Elettrocompressori coassiali lubrificati
Gli organi meccanici interni vengono lubrificati
mediante un sistema detto “a sbattimento”:
in pratica la biella presenta nella parte inferiore
un’astina che, durante la corsa discendente
dl pistone, va a contatto con l’olio contenuto
nel carter e lo proietta sulle pareti del cilindro
e sui perni della biella, cioè su quelle
parti soggette a movimento che sviluppano maggiore
attrito.
L’olio, formando una sorta di pellicola lubrificante
fra le parti in movimento reciproco, impedisce il
contatto diretto tra metallo e metallo, causa di
surriscaldamento e rapida usura.
Elettrocompressori a cinghia
Caratterizzati da una lunghissima durata e particolarmente
adatti per un impiego gravoso, questi tipi di compressori
adottano il sistema tradizionale di trasmissione
del moto: il motore elettrico trasmette il moto
al gruppo pompante tramite pulegge e cinghie di
trasmissione. La puleggia motrice ha sempre un diametro
inferiore a quella montata sul gruppo pompante (denominata
volano); quest’ultima, inoltre, svolge anche
la funzione di ventola di raffreddamento grazie
alle sue razze a forma di pala.
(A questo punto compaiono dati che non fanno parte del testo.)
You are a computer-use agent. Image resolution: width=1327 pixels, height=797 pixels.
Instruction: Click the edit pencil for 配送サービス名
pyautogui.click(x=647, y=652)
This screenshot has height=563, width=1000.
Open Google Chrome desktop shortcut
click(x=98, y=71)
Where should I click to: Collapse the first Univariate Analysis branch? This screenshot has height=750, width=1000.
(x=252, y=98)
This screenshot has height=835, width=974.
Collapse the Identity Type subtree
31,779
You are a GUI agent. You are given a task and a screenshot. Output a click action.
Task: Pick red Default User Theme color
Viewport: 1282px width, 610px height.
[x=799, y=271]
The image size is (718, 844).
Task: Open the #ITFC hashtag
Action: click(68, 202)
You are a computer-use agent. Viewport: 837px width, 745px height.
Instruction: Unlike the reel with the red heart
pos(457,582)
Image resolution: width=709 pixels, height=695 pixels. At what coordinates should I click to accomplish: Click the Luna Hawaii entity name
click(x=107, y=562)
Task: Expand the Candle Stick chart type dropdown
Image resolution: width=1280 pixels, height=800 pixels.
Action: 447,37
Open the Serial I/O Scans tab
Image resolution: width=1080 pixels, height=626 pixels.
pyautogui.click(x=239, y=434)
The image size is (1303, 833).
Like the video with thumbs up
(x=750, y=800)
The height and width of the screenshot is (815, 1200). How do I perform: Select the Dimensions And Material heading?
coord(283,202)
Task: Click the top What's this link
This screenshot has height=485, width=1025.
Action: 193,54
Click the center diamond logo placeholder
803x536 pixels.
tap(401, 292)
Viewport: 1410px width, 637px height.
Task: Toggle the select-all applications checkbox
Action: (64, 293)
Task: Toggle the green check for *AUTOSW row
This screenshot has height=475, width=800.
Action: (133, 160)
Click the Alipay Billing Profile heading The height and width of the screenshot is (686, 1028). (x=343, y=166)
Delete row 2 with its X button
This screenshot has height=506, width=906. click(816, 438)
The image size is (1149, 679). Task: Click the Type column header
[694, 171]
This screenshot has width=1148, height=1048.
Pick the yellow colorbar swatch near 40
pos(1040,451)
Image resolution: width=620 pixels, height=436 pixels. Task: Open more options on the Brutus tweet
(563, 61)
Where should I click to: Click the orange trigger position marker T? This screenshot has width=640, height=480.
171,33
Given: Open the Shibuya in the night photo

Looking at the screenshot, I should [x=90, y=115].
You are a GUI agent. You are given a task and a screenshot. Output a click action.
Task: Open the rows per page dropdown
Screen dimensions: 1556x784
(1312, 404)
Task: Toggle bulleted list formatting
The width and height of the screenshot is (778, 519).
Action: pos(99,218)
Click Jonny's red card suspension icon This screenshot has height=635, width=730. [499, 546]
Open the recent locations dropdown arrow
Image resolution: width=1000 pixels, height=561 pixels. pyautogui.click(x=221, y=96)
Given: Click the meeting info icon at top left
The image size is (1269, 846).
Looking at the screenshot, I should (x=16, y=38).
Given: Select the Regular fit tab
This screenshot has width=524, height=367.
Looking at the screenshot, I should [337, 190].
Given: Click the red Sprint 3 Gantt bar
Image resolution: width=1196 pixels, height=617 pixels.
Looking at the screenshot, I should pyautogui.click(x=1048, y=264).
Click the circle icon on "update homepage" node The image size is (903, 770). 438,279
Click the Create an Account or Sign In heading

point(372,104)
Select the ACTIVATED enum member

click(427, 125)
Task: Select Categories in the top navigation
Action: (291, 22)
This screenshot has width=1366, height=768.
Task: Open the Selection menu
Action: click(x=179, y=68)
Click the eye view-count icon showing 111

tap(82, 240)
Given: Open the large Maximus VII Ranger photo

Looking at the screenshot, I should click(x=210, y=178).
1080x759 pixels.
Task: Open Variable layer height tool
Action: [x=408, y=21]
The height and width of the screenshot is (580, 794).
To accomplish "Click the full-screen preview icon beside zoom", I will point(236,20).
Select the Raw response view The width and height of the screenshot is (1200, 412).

Il rapporto di trasmissione
impiegata sui compressori fa sì che il gruppo
pompante ruoti ad una velocità adatta a garantire
livelli ottimali di rendimento, lubrificazione,
raffreddamento e durata nel lungo periodo. I compressori
a cinghia, contraddistinti da un rendimento e una
silenziosità più elevata rispetto
ai coassiali, si dividono in monostadio e bistadio
in funzione degli stadi di compressione dell’aria
e quindi del rendimento volumetrico: i compressori
bistadio, infatti, hanno una portata maggiore rispetto
a quelli monostadio.
Caratterizzati da teste in alluminio presso fuso
con ampie alettature per garantire un più
elevato raffreddamento, cilindri in ghisa per garantire
una durata nel tempo e un’affidabilità
molto elevate, refrigeratori intermedi e finali
per diminuire la temperatura d’esercizio,
carter dell’olio sovradimensionato per una
migliore lubrificazione, albero a gomito in ghisa
sferoidale equilibrato dinamicamente, valvole lamellari
in acciaio inox speciale per un maggior rendimento
e una resistenza all’usura elevatissima.